Review of The Great Gatsby and On the Road

This will be a short review, but it is something I have not read elsewhere. And as a writer myself, I think I can make this statement with the proper ethos.

There is nothing more boring than a film about someone becoming a writer.

That's right. I can think of exceptions of course - Henry and June, Out of Africa. But the worst part of the past year's two "literary" films was the fact that the narrator is "writing" the book, and we have scenes where the narrator "becomes" an author. Just awful. Unnecessary. And worst of all, not accurate.

I am no purist - I love a film adaptation. The Lord of the Rings was for many years my favorite book, and I had no problems with the many changes made there.
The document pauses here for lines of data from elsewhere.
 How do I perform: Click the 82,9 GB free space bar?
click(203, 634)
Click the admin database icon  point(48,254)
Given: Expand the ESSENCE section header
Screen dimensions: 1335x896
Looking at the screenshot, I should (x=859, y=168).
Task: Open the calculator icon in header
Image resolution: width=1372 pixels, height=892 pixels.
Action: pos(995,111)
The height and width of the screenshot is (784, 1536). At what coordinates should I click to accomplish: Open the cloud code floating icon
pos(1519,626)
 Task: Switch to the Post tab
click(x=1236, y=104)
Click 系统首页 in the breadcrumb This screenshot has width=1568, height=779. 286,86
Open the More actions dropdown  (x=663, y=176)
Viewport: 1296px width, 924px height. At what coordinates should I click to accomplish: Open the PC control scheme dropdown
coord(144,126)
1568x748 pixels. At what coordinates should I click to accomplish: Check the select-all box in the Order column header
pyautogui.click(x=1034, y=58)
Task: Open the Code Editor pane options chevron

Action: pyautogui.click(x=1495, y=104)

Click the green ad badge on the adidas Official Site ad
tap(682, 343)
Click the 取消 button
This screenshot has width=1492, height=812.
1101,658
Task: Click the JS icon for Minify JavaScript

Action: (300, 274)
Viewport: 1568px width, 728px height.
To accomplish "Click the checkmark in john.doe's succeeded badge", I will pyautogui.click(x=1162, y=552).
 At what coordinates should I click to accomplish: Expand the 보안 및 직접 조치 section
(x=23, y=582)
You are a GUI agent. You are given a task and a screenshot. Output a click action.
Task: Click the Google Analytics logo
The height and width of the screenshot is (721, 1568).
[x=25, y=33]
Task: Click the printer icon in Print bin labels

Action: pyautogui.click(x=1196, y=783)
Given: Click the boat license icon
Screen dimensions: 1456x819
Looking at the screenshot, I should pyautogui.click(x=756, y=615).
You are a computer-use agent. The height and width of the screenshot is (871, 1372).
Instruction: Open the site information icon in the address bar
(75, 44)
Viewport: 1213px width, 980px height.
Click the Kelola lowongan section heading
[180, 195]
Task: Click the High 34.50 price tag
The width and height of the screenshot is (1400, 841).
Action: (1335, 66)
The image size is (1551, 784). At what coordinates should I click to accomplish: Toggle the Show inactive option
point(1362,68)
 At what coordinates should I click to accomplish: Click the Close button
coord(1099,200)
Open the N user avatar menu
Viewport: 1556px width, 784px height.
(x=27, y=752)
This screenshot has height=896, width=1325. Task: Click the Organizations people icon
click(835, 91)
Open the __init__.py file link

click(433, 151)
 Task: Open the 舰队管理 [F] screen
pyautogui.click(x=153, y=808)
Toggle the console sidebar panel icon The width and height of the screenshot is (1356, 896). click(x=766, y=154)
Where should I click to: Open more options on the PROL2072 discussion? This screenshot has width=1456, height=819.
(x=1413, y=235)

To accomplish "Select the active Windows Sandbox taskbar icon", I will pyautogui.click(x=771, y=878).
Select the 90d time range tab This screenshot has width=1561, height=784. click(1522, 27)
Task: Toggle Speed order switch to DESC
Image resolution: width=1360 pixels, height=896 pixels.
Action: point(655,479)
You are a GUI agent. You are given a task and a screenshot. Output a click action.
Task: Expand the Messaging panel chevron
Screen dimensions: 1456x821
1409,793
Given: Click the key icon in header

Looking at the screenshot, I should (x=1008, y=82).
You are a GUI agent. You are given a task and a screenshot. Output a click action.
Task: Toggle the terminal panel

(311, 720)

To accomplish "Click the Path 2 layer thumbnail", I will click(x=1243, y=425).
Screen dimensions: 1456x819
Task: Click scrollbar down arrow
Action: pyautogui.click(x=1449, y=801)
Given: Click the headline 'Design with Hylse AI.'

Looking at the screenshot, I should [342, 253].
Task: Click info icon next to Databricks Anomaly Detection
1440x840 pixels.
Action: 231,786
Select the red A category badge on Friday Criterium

In fact, I understand completely the need to change the plots and details of books for the film medium. This is not an argument about purity, because neither of these films is too far from the book. In fact, the only part that is really inaccurate is that both filmmakers decided to make the main character a "writer." Worse than inaccuracy though, is the way it changes the story for the reader, demeans it, lessens it, makes it a reflexive story about writing, the most boring kind of story of all.

In the case of On the Road, this is somewhat accurate. Sal Paradise is, in fact, a writer, obviously based on or embodying Kerouac himself. But his "writing" is ancillary, and not important to the book's story. The key moment comes in the book and the film, at the end, when Sal rejects Dean Moriarty on a cold New York street. That is wonderfully included in the film and superbly acted by the two leads. But its emotional power is sapped by the fact that Sal is shown "writing" this scene, destroying the dramatic intensity. The director gets the film right in many respects - this is a story about men, a whole country in fact, without fathers. But the film is also, mostly, about becoming a writer. It lessens the impact, and was not the point of Kerouac's work. It is the point of far too many directors who adapt books who, because they are books, think they need to make the films about books.

In the case of The Great Gatsby, the director, or perhaps the script writer, clearly wants to show off how well he understands the book. Every theme is explained ad infinitum. This making explicit of the symbolic and metaphoric is only irritating for those who do know the book, and worse for those who are discovering it through the film. There is nothing for them to discover - there is only the surface - the implied dumbed down to the obvious. And worse, bizarrely, though there is no mention of Nick Carraway becoming a writer in the book, the director has chosen to make him become a writer, to "write" the story of the film. Thus, the film is doubly "literary" and doubly boring because of it.

It is the story that matters, not the fact that it is a written story originally in a novel form. Most book adaptations are terrible not because the books cannot be adapted, but because some directors cannot forget that they are books.